Most smartphones draw roughly one third of the power of an idling Pi at max load (without counting the screen draw), that's what I'm comparing against. I'd check some benchmarks, but the gap in consumption is so hilariously large I don't quite see the point.
Something like 6W for the Pi 4 and 2W for the average flagship smartphone chipset, both under max load if I recall right. Some of them even have double the core count.
Yes, well you're comparing silicon photolithography process nodes that are a decade apart and core architectures that are 5+ years apart, that's the difference. The Pi 4 is using Cortex-A72 cores, released in 2016 [1]. And is made on the 28nm node, released in 2011 [2][3][4]. Compare that to the Snapdragon 888, which uses the 5nm node (and the low-power version of it, at that), and Cortex-X1 cores from 2020. That's where your difference comes from. It's like comparing a Pentium III to a Core i7.

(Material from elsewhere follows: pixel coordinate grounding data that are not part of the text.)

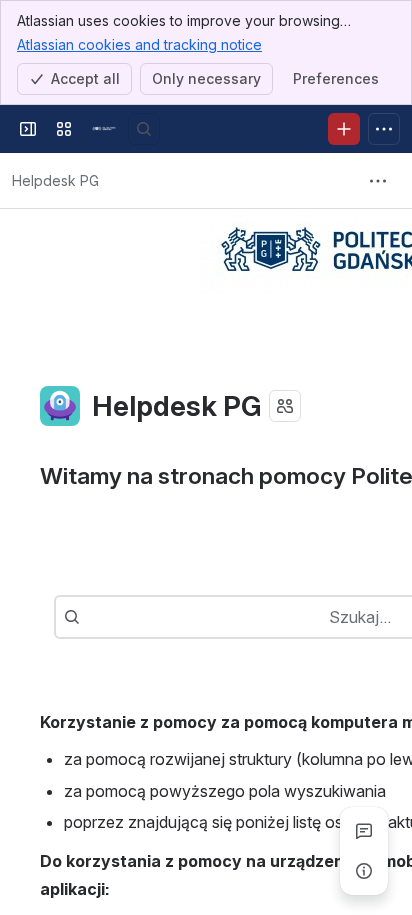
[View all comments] (364, 831)
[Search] (144, 129)
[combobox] (90, 617)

The Pi is cost-optimized to hit an entry level price target of $35. They have to use old cores and cheap lithography processes. High-end smartphones are cost-optimized for a $700-1200 price window with massive economies of scale and stiff competition, so they will naturally use the latest process nodes and cores. It's completely apples and oranges.
Compare the RasPi to other sub-$100 SBCs and it compares quite favorably.
There are lots of reasons the 28nm node has such longevity, mostly coming down to the fact it is the last silicon process node which uses simple gate topographies and is thus highly cost-effective to produce. [5][6]
If you want a Linux-capable SBC with similar cores to a recent mid-to-high-end smartphone, you need to look at the $400+ Nvidia Xavier NX or the $500+ Qualcomm RB5. Or get the $1400 Snapdragon 888 Developer Kit. Or wait til next year for the likely $1200+ Xavier Orin for something that's truly high-end.